Missione militare al via pronti aerei e altre navi – ROMA – Tre navi sono già in area di operazioni, i pattugliatori Libra e Cassiopea e una fregata, l’Espero. Altre due o tre sono in fase di approntamento. Significa che stanno per partire. E sono il Tremiti, il Vega e il Driade. E fanno sei. Sei navi italiane dì grossa stazza tutte insieme nel Canale dì Sicilia non s’erano mai viste. E se ne potrebbero aggiungere altre. E’ la missione militare-umanitaria per il soccorso agli immigrati, come l’ha definita il premier Letta, di cui in queste ore si stanno rifinendo i dettagli presso lo Stato Maggiore della Difesa. Il Ministro Mauro ha detto di puntare a «triplicare la presenza militare italiana» nel Canale di Sicilia con lo scopo di impedire altre tragedie.
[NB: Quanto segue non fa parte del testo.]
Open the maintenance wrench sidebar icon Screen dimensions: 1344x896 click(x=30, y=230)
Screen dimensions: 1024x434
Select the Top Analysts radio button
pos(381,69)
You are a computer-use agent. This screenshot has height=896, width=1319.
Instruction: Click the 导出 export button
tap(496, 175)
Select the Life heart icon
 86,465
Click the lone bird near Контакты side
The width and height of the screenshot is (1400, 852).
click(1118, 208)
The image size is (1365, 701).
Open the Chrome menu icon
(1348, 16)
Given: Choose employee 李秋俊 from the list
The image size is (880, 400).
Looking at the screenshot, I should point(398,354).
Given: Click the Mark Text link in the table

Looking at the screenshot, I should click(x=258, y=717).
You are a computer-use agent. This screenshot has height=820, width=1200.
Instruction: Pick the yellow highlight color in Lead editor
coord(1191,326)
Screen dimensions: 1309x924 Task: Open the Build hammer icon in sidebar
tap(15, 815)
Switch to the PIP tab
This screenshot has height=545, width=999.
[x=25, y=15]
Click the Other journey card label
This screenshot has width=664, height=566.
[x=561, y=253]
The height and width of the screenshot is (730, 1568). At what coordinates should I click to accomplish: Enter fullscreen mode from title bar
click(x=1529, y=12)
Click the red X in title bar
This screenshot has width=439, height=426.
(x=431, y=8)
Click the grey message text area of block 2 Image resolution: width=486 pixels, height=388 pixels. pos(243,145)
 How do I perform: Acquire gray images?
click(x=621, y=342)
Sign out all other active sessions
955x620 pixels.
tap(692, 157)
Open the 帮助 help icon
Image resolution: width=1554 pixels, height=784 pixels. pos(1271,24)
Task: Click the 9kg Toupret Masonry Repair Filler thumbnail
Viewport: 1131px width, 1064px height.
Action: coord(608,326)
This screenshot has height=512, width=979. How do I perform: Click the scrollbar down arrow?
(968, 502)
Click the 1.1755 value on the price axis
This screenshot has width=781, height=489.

E così, oltre alle navi di cui s’è parlato, concorreranno al buon esito della missione anche due navi della Guardia di Finanza e quattro motovedette delle Capitanerie. E altri mezzi aerei: oltre agli elicotteri, pattuglieranno quello spazio di mare due P180 della Marina, aerei dotati di strumenti per la visione notturna. Su tutto vigilerà il Dism, che è una sorta di cabina di regia radar. La sigla significa Dispositivo integrato di sorveglianza marittima. E’ un meccanismo già pronto ma che non è entrato mai in funzione a causa delle resistenze che fanno i vari Corpi, gelosi delle proprie competenze. Il meccanismo si fonda infatti sulla messa a fattor comune dei dati in possesso di tutte le Forze militari e di Polizia operanti in mare. «Tutte le agenzie nazionali e i Corpi militari dovrebbero far convergere nel Dism i loro rilevamenti. Incrociandoli si potrebbe agire con più certezza e tempestività », ha detto il Capo di Stato Maggiore della Marina, Giuseppe De Giorgi. Le sole incertezze, che verranno sciolte oggi stesso, riguardano la catena di comando, cioè a chi far pilotare questo dispositivo, e soprattutto i finanziamenti, giacché tenere in mare tutte queste navi con più di 400 uomini d’equipaggio costa molto. Ma Mauro dice: «Il problema non è quanto costa.  E’ necessario farlo, per affrontare l’emergenza».